The aim of the dinner, to be held in Aberdeen College’s training restaurant, is to give head teachers the opportunity to find out more about the region’s thriving energy sector and the career opportunities within it, as well as debating the knowledge and life skills required by industry.
Sponsored by Maersk Oil, in association with OPITO, the dinner will take place on the 10th of February 2011.
The second event will be held on 15th February and is aimed at guidance teachers. Featuring keynote speakers from the energy industry as well as HR professionals and young people with successful careers in energy, the workshop session will make sure that guidance teachers are well aware of the jobs and career paths open to the region’s young people in both the oil and gas and renewable energy sectors.
“Aberdeen City and Shire has some of the best and most exciting long-term career opportunities in the country, “ explained Melfort Campbell, the champion for ACSEF’s work in skills development. “It is important that businesses communicate these opportunities to our children’s teachers.

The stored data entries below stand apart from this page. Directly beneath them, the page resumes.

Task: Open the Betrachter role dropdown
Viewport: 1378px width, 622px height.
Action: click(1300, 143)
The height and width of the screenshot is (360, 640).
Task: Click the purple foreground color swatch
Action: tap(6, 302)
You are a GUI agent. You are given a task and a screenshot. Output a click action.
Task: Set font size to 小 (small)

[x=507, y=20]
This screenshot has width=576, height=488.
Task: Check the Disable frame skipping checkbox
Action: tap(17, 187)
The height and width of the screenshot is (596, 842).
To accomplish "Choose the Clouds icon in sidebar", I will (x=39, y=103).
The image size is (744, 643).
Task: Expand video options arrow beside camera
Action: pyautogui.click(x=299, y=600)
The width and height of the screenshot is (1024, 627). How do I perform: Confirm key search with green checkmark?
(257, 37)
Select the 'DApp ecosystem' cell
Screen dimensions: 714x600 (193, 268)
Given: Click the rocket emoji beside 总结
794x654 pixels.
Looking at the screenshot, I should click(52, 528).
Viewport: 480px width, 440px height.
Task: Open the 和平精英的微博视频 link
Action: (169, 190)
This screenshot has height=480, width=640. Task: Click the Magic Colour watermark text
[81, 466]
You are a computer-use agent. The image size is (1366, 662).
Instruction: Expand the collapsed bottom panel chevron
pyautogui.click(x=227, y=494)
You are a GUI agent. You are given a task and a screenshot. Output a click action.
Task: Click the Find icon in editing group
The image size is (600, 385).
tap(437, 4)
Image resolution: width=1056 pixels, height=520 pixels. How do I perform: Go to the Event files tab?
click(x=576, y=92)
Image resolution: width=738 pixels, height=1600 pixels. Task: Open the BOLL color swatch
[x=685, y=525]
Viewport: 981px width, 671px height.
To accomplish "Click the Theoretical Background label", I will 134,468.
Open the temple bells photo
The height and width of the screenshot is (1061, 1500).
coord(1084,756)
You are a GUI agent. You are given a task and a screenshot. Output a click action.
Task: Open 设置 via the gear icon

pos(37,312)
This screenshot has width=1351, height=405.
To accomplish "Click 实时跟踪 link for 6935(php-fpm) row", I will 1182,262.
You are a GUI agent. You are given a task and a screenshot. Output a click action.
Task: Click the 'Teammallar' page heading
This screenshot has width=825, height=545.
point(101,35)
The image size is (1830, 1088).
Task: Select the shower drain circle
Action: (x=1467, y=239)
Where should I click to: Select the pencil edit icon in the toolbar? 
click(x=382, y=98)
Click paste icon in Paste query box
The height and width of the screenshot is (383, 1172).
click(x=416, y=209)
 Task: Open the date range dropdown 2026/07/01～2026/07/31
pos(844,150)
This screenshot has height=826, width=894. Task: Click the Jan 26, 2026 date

“Guidance teachers play one of the most significant roles in education today as they help guide our young people towards making the right career choices. To do this job, these teachers need to be fully aware of just what the opportunities are,” said Mr Campbell. “Unfortunately many of them are under the mis-guided impression that the oil and gas sector is not a sustainable industry. This could not be further from the truth and we must dispel these myths by communicating the high quality jobs on offer and the skills gaps that are looming ahead.”
The third event, for maths and science teachers, will demonstrate how these subjects are put to practical use in oil and gas and energy companies.
This half-day seminar, the date of which is still to be confirmed, will have sessions led by engineers and scientists currently working in local companies and using these subjects to deliver highly innovative solutions to the complex challenges of producing oil and gas and developing new technologies in alternative energy and to develop new products in the food and drink and life sciences industries.
Mr Campbell added: “Businesses continue to report a lack of key skills required by local industry in young people entering the labour market, particularly in terms of life skills. We need our talented young people to be properly equipped for the workplace and to embrace enterprise in a more meaningful way.”
“Through these events, businesses will be able to engage more meaningfully with teachers and find out how they can play their part in helping teachers better equip young people for work. Equally, teachers will find out more about our region’s key industries and discover how their subjects are used on a daily basis.”